EXERCISE
Work through the records below and copy every line that includes "Given".
***** INFORMATION SUPPLIED
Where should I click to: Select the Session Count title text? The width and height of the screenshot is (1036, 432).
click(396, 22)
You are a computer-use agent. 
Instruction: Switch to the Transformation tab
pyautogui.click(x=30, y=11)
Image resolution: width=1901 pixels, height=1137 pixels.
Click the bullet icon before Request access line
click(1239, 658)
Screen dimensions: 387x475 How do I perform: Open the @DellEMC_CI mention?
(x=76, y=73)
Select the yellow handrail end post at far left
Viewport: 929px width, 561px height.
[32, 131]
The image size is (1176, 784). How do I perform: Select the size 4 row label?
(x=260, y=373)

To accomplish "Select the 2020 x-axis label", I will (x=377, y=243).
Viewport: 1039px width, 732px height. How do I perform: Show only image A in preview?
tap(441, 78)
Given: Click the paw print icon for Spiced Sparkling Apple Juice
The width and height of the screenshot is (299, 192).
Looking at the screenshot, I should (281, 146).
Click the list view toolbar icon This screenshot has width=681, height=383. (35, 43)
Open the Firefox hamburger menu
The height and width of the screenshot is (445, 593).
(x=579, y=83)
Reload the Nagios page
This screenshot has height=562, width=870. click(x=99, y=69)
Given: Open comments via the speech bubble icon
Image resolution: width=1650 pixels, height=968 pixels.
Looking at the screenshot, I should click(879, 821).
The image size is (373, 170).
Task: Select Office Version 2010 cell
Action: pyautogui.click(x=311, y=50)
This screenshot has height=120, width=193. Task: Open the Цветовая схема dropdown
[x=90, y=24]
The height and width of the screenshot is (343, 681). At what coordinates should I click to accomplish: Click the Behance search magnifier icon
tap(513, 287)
**********
RESPONSE AREA
Given: Click the paw print icon for Spiced Sparkling Apple Juice
Given: Open comments via the speech bubble icon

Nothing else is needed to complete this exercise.